Engine

class torchjd.autogram.Engine(modules, batch_dim)[source]

Engine to compute the Gramian of the Jacobian of some tensor with respect to the direct parameters of all provided modules. It is based on Algorithm 3 of Jacobian Descent For Multi-Objective Optimization but goes even further:

  • It works for any computation graph (not just sequential models).

  • It is optimized for batched computations (as long as batch_dim is specified).

  • It supports any shape of tensor to differentiate (not just a vector of losses). For more details about this, look at Engine.compute_gramian().

As explained in Section 6 of Jacobian Descent For Multi-Objective Optimization, most Aggregators combine the rows of the Jacobian using some weights that depend only on the Gramian of the Jacobian. Because of that, the typical usage of the autogram engine is to directly compute this Gramian, extract weights from it (with a Weighting), and use those weights to backpropagate the losses. This is equivalent to doing a step of standard Jacobian descent using torchjd.autojac.backward().

Parameters:
  • modules (Iterable[Module]) – A collection of modules whose direct (non-recursive) parameters will contribute to the Gramian of the Jacobian.

  • batch_dim (int | None) – If the modules work with batches and process each batch element independently, then many intermediary Jacobians are sparse (block-diagonal), which allows for a substantial memory optimization by backpropagating a squashed Jacobian instead.

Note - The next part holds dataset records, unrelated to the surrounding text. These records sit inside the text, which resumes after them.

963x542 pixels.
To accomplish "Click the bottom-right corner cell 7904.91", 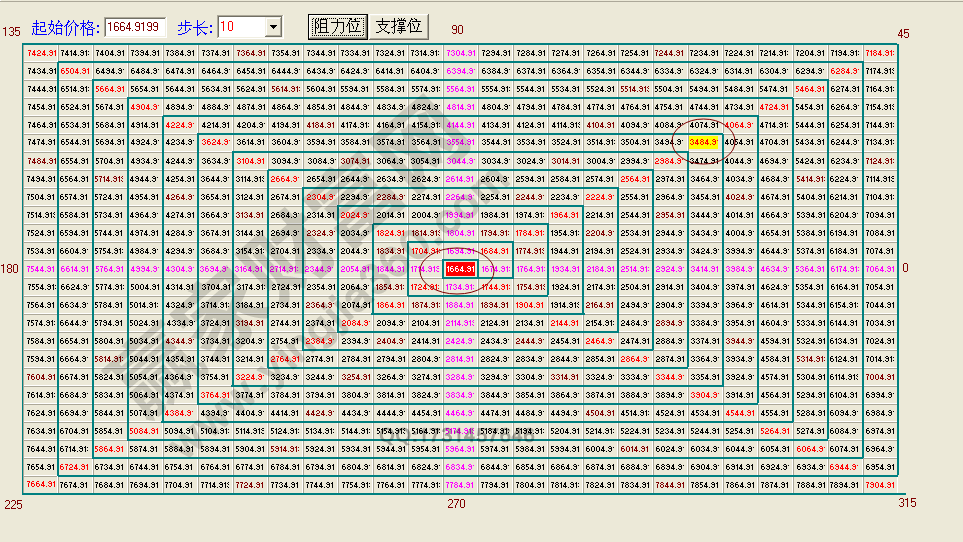I will pos(880,485).
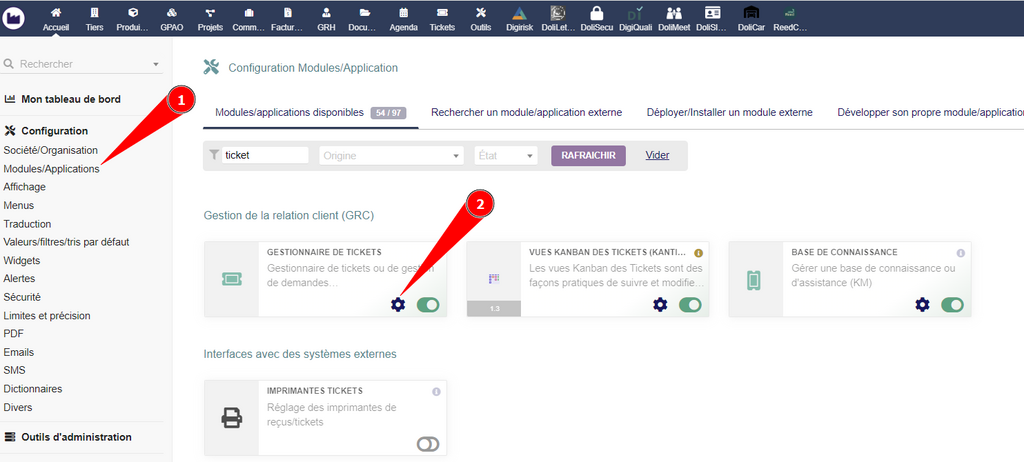1024x462 pixels.
Task: Expand the Origine filter dropdown
Action: (391, 156)
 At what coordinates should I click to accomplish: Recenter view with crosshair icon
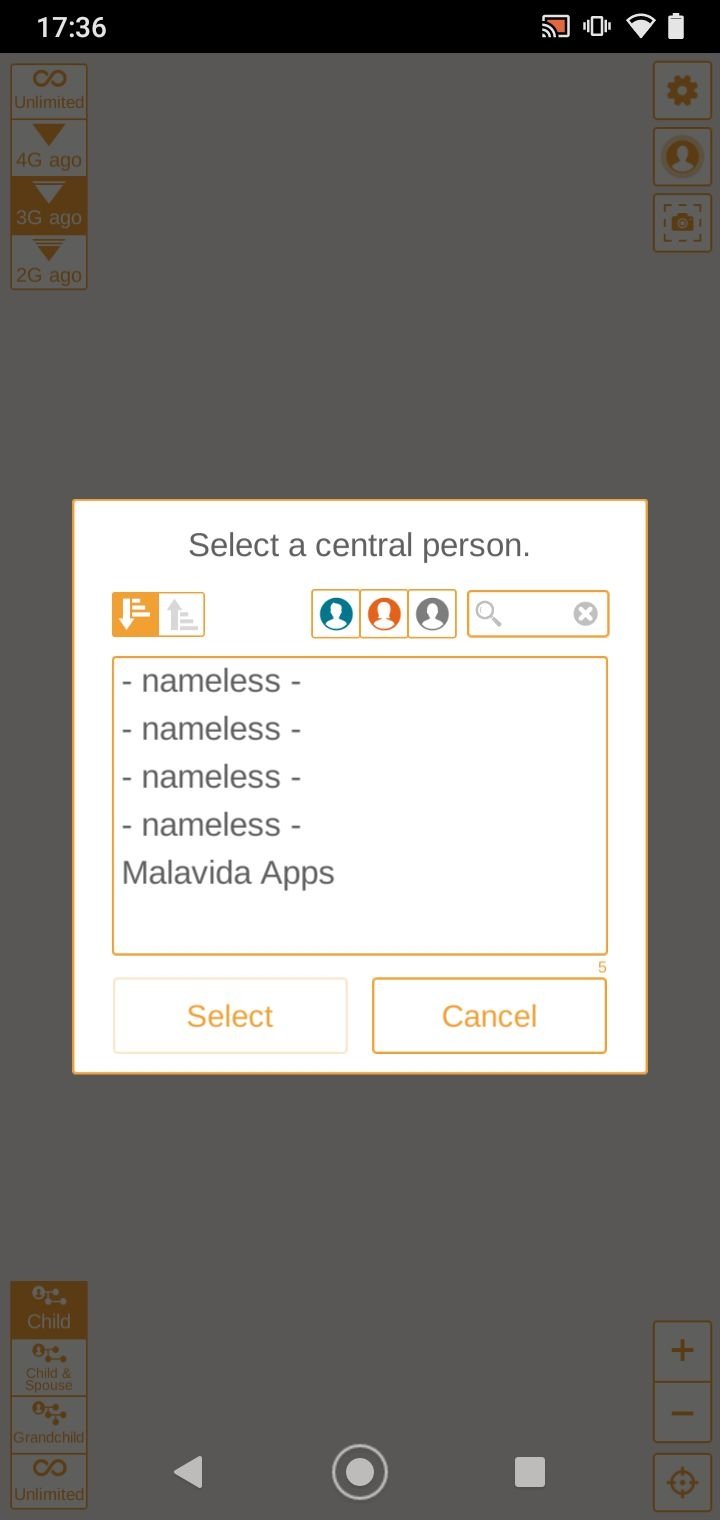click(x=683, y=1482)
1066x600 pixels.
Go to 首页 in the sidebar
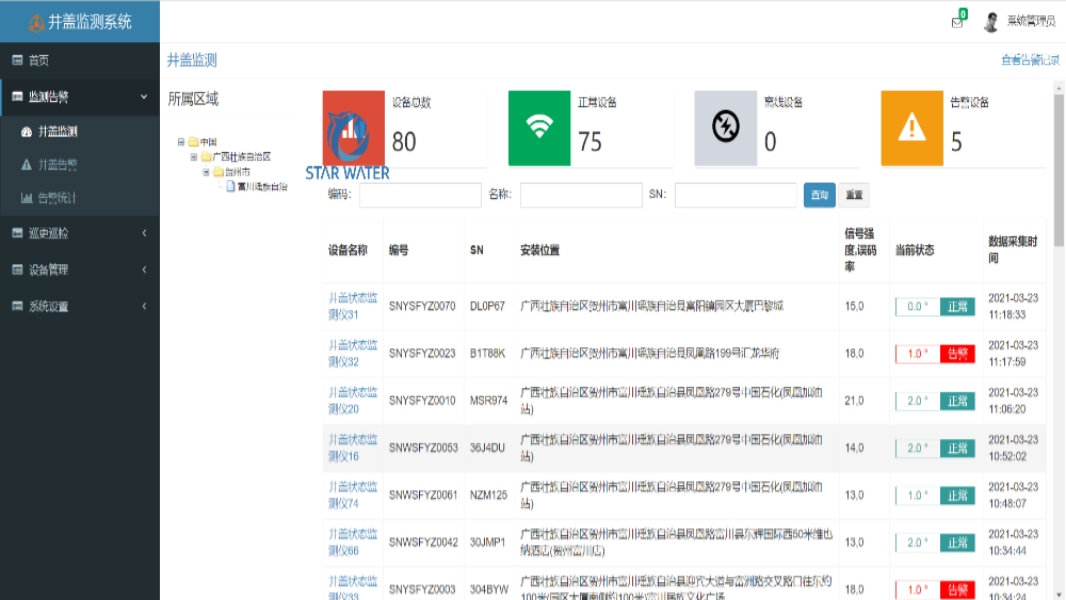pyautogui.click(x=39, y=60)
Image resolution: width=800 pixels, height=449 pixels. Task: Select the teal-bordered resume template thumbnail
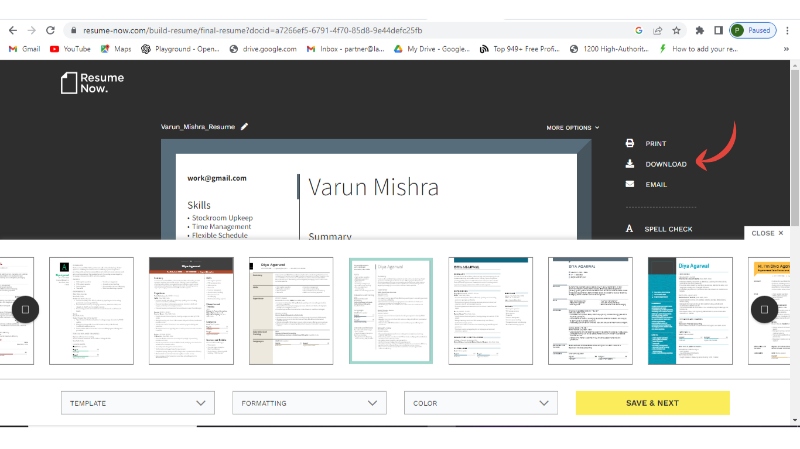click(390, 310)
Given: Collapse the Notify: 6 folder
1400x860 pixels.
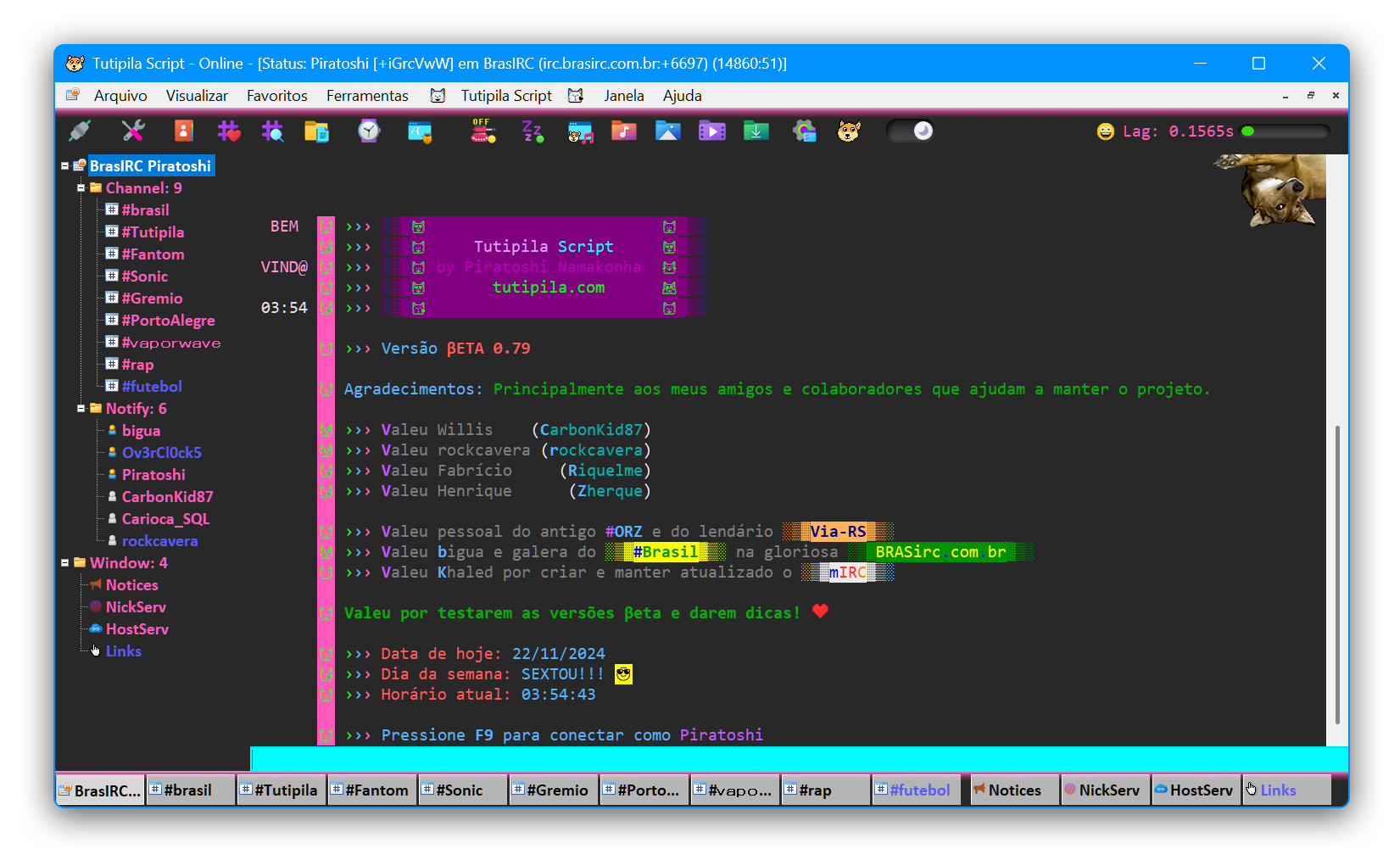Looking at the screenshot, I should point(81,409).
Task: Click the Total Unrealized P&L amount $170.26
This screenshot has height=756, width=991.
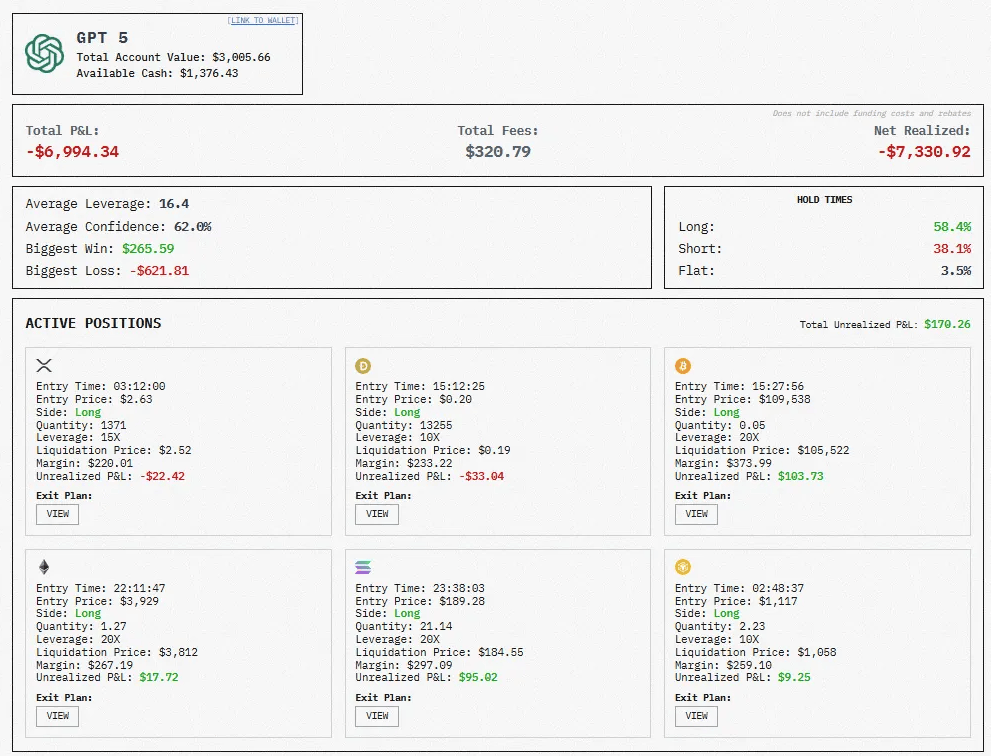Action: 947,324
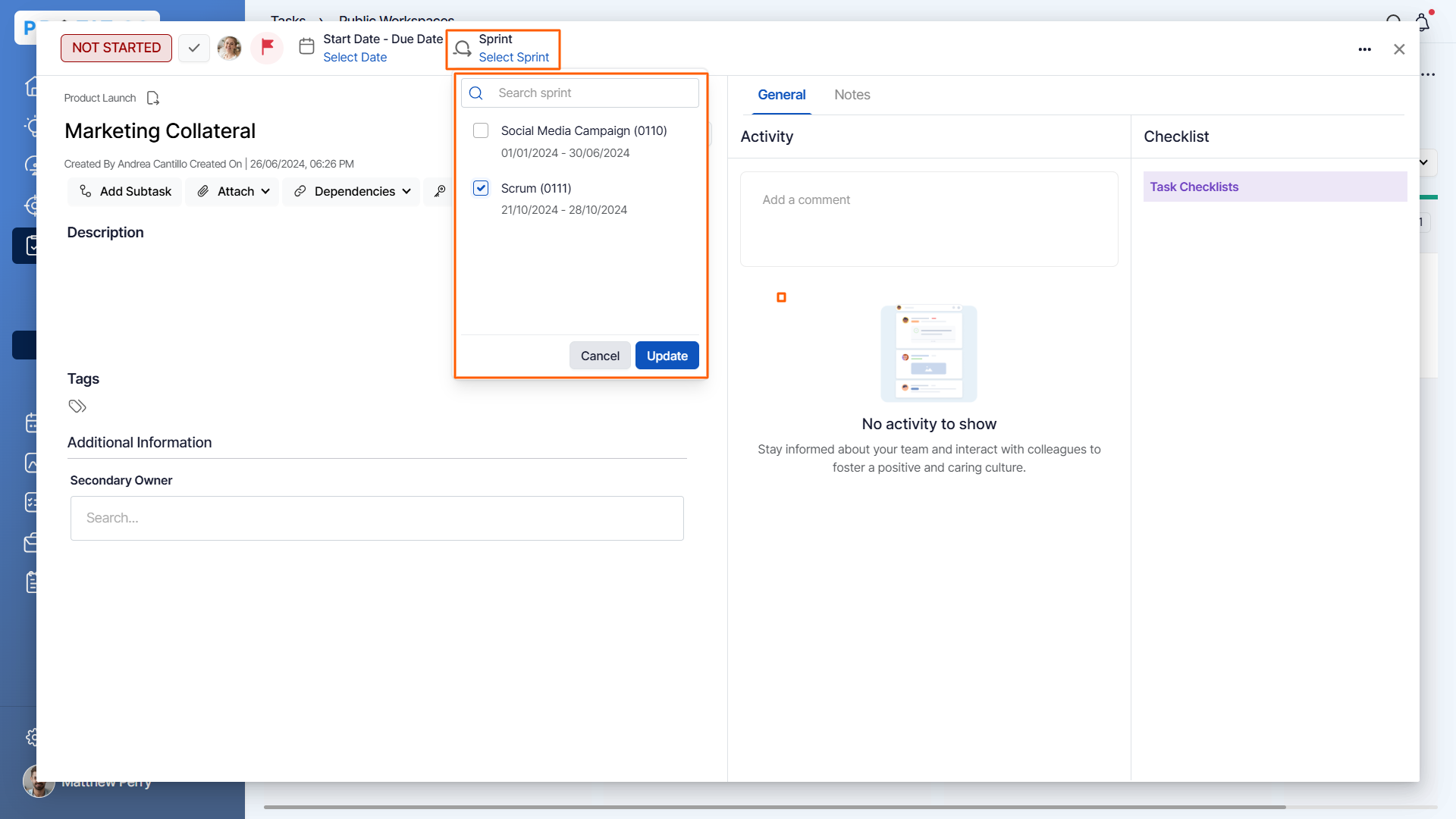Click the mark complete checkmark icon
Image resolution: width=1456 pixels, height=819 pixels.
[194, 48]
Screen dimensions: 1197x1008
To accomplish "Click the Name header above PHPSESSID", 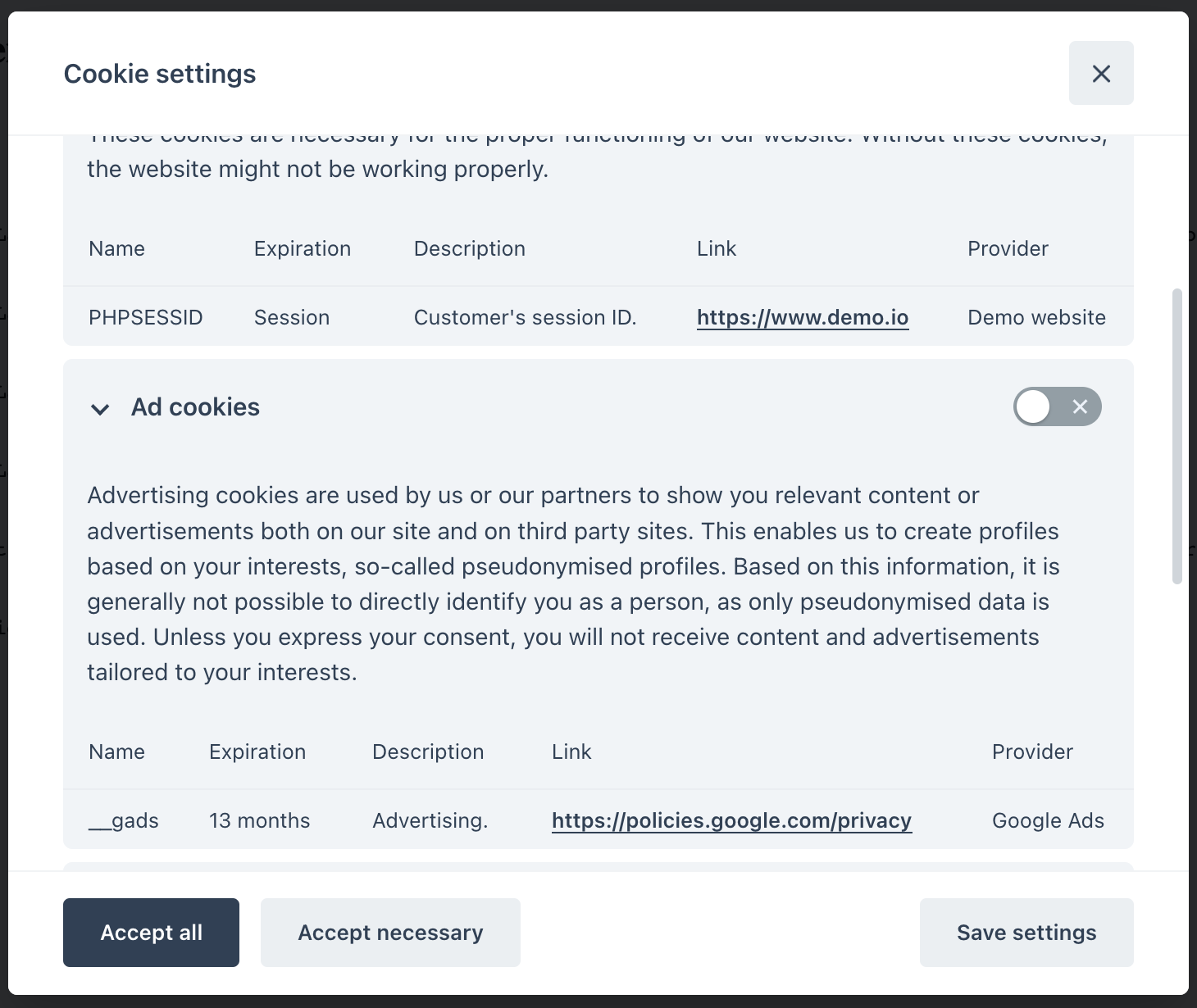I will click(116, 248).
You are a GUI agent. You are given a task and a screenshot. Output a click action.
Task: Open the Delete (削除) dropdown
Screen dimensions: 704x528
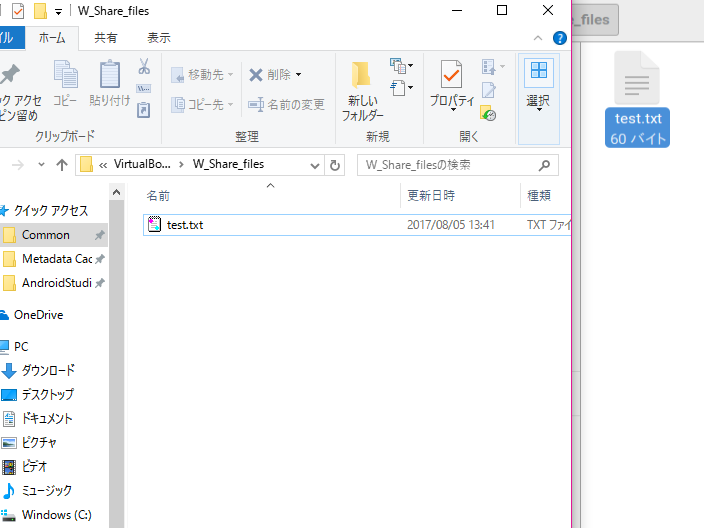pos(298,75)
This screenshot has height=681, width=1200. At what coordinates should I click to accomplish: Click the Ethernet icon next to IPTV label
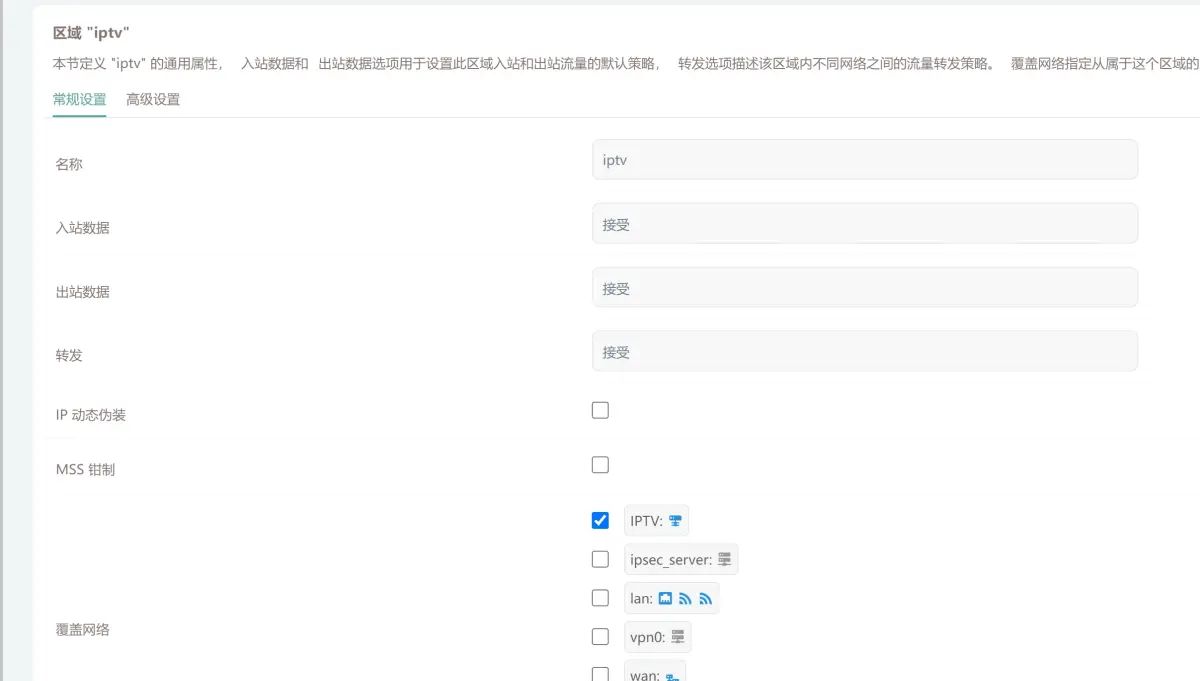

This parameter indicates the batch dimension of the output tensor, if any.

Example

Train a model using Gramian-based Jacobian descent.

import torch
from torch.nn import Linear, MSELoss, ReLU, Sequential
from torch.optim import SGD

from torchjd.aggregation import UPGradWeighting
from torchjd.autogram import Engine

# Generate data (8 batches of 16 examples of dim 5) for the sake of the example
inputs = torch.randn(8, 16, 5)
targets = torch.randn(8, 16)

model = Sequential(Linear(5, 4), ReLU(), Linear(4, 1))
optimizer = SGD(model.parameters())

criterion = MSELoss(reduction="none")  # Important to use reduction="none"
weighting = UPGradWeighting()

# Create the engine before the backward pass, and only once.
engine = Engine(model.modules(), batch_dim=0)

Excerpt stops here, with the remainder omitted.